▶ [Goal of the exercise] Print the complete listing so that it matches the original exactly.

** Opening Extracted records block **

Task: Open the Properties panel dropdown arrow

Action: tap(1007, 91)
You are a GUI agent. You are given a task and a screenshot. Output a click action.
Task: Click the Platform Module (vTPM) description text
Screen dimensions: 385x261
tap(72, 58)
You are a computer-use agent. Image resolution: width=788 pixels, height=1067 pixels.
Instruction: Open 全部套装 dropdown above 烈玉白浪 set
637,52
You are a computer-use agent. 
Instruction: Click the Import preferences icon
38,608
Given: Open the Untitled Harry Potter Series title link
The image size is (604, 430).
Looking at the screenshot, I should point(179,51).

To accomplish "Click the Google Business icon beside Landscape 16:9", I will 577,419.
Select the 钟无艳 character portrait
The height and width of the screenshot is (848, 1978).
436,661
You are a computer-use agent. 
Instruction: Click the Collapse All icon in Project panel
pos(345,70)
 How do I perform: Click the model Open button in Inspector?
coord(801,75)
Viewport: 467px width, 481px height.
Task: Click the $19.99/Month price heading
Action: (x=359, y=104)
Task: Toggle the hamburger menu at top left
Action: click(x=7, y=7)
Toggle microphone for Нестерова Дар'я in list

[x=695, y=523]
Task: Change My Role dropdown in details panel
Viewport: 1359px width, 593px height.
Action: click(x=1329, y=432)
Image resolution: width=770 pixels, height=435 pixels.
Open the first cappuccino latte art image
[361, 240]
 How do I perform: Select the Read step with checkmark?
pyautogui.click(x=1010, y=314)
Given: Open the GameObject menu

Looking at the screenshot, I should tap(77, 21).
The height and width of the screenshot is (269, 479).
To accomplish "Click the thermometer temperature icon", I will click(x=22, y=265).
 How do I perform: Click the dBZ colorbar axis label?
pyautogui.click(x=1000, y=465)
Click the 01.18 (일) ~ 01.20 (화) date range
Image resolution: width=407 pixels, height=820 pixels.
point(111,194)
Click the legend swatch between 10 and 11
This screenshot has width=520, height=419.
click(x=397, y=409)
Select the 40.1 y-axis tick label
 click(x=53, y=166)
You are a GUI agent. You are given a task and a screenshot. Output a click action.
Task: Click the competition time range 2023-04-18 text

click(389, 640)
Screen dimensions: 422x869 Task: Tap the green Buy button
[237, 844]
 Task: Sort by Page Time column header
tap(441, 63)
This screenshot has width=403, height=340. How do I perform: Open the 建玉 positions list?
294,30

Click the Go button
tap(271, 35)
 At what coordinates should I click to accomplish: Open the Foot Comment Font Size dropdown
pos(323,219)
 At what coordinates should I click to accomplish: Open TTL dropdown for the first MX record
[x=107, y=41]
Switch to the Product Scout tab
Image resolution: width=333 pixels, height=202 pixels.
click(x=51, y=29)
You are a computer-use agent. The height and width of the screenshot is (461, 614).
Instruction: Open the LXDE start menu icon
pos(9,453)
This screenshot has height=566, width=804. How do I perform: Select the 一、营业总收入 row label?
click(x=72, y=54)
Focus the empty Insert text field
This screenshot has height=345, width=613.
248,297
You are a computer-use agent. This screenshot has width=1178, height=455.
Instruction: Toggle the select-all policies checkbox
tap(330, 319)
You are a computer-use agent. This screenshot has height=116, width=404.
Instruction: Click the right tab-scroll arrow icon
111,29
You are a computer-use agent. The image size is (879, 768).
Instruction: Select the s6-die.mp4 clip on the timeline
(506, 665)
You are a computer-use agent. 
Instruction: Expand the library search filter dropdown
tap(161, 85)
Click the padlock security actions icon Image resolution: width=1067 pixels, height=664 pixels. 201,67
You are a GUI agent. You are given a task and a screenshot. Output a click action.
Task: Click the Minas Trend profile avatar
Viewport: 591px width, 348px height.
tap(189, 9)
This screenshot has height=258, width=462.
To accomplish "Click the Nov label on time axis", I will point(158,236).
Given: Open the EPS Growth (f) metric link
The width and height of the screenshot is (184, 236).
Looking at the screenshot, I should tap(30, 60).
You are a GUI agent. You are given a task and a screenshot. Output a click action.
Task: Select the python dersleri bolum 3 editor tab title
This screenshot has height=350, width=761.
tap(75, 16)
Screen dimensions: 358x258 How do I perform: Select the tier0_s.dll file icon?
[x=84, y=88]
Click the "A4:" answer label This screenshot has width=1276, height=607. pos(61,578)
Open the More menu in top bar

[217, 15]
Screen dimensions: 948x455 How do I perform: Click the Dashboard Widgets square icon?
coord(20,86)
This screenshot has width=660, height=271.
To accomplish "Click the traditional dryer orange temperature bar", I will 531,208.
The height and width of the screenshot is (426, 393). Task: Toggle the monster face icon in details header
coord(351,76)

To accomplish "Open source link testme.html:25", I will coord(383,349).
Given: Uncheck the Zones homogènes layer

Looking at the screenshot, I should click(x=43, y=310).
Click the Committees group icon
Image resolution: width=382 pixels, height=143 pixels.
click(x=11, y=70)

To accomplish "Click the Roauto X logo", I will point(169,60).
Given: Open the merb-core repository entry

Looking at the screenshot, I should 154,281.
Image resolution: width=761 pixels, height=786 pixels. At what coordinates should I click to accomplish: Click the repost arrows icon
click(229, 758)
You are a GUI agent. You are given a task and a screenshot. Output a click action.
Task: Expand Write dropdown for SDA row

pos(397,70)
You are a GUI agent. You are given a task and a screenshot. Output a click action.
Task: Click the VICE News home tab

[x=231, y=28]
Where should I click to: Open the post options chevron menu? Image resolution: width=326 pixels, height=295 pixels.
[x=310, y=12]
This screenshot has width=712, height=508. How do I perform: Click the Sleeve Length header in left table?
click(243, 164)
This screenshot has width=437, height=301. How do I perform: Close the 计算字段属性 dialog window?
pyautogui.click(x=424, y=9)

** Closing Extracted records block **

▶ [Answer space]
Task: Open the Properties panel dropdown arrow

Action: tap(1007, 91)
You are a GUI agent. You are given a task and a screenshot. Output a click action.
Task: Click the Platform Module (vTPM) description text
Screen dimensions: 385x261
tap(72, 58)
You are a computer-use agent. Image resolution: width=788 pixels, height=1067 pixels.
Instruction: Open 全部套装 dropdown above 烈玉白浪 set
637,52
You are a computer-use agent. 
Instruction: Click the Import preferences icon
38,608
Given: Open the Untitled Harry Potter Series title link
The image size is (604, 430).
Looking at the screenshot, I should point(179,51).

To accomplish "Click the Google Business icon beside Landscape 16:9", I will 577,419.
Select the 钟无艳 character portrait
The height and width of the screenshot is (848, 1978).
436,661
You are a computer-use agent. 
Instruction: Click the Collapse All icon in Project panel
pos(345,70)
 How do I perform: Click the model Open button in Inspector?
coord(801,75)
Viewport: 467px width, 481px height.
Task: Click the $19.99/Month price heading
Action: (x=359, y=104)
Task: Toggle the hamburger menu at top left
Action: click(x=7, y=7)
Toggle microphone for Нестерова Дар'я in list

[x=695, y=523]
Task: Change My Role dropdown in details panel
Viewport: 1359px width, 593px height.
Action: click(x=1329, y=432)
Image resolution: width=770 pixels, height=435 pixels.
Open the first cappuccino latte art image
[361, 240]
 How do I perform: Select the Read step with checkmark?
pyautogui.click(x=1010, y=314)
Given: Open the GameObject menu

Looking at the screenshot, I should tap(77, 21).
The height and width of the screenshot is (269, 479).
To accomplish "Click the thermometer temperature icon", I will click(x=22, y=265).
 How do I perform: Click the dBZ colorbar axis label?
pyautogui.click(x=1000, y=465)
Click the 01.18 (일) ~ 01.20 (화) date range
Image resolution: width=407 pixels, height=820 pixels.
point(111,194)
Click the legend swatch between 10 and 11
This screenshot has width=520, height=419.
click(x=397, y=409)
Select the 40.1 y-axis tick label
 click(x=53, y=166)
You are a GUI agent. You are given a task and a screenshot. Output a click action.
Task: Click the competition time range 2023-04-18 text

click(389, 640)
Screen dimensions: 422x869 Task: Tap the green Buy button
[237, 844]
 Task: Sort by Page Time column header
tap(441, 63)
This screenshot has width=403, height=340. How do I perform: Open the 建玉 positions list?
294,30

Click the Go button
tap(271, 35)
 At what coordinates should I click to accomplish: Open the Foot Comment Font Size dropdown
pos(323,219)
 At what coordinates should I click to accomplish: Open TTL dropdown for the first MX record
[x=107, y=41]
Switch to the Product Scout tab
Image resolution: width=333 pixels, height=202 pixels.
click(x=51, y=29)
You are a computer-use agent. The height and width of the screenshot is (461, 614).
Instruction: Open the LXDE start menu icon
pos(9,453)
This screenshot has height=566, width=804. How do I perform: Select the 一、营业总收入 row label?
click(x=72, y=54)
Focus the empty Insert text field
This screenshot has height=345, width=613.
248,297
You are a computer-use agent. This screenshot has width=1178, height=455.
Instruction: Toggle the select-all policies checkbox
tap(330, 319)
You are a computer-use agent. This screenshot has height=116, width=404.
Instruction: Click the right tab-scroll arrow icon
111,29
You are a computer-use agent. The image size is (879, 768).
Instruction: Select the s6-die.mp4 clip on the timeline
(506, 665)
You are a computer-use agent. 
Instruction: Expand the library search filter dropdown
tap(161, 85)
Click the padlock security actions icon Image resolution: width=1067 pixels, height=664 pixels. 201,67
You are a GUI agent. You are given a task and a screenshot. Output a click action.
Task: Click the Minas Trend profile avatar
Viewport: 591px width, 348px height.
tap(189, 9)
This screenshot has height=258, width=462.
To accomplish "Click the Nov label on time axis", I will point(158,236).
Given: Open the EPS Growth (f) metric link
The width and height of the screenshot is (184, 236).
Looking at the screenshot, I should tap(30, 60).
You are a GUI agent. You are given a task and a screenshot. Output a click action.
Task: Select the python dersleri bolum 3 editor tab title
This screenshot has height=350, width=761.
tap(75, 16)
Screen dimensions: 358x258 How do I perform: Select the tier0_s.dll file icon?
[x=84, y=88]
Click the "A4:" answer label This screenshot has width=1276, height=607. pos(61,578)
Open the More menu in top bar

[217, 15]
Screen dimensions: 948x455 How do I perform: Click the Dashboard Widgets square icon?
coord(20,86)
This screenshot has width=660, height=271.
To accomplish "Click the traditional dryer orange temperature bar", I will 531,208.
The height and width of the screenshot is (426, 393). Task: Toggle the monster face icon in details header
coord(351,76)

To accomplish "Open source link testme.html:25", I will coord(383,349).
Given: Uncheck the Zones homogènes layer

Looking at the screenshot, I should click(x=43, y=310).
Click the Committees group icon
Image resolution: width=382 pixels, height=143 pixels.
click(x=11, y=70)

To accomplish "Click the Roauto X logo", I will point(169,60).
Given: Open the merb-core repository entry

Looking at the screenshot, I should 154,281.
Image resolution: width=761 pixels, height=786 pixels. At what coordinates should I click to accomplish: Click the repost arrows icon
click(229, 758)
You are a GUI agent. You are given a task and a screenshot. Output a click action.
Task: Expand Write dropdown for SDA row

pos(397,70)
You are a GUI agent. You are given a task and a screenshot. Output a click action.
Task: Click the VICE News home tab

[x=231, y=28]
Where should I click to: Open the post options chevron menu? Image resolution: width=326 pixels, height=295 pixels.
[x=310, y=12]
This screenshot has width=712, height=508. How do I perform: Click the Sleeve Length header in left table?
click(243, 164)
This screenshot has width=437, height=301. How do I perform: Close the 计算字段属性 dialog window?
pyautogui.click(x=424, y=9)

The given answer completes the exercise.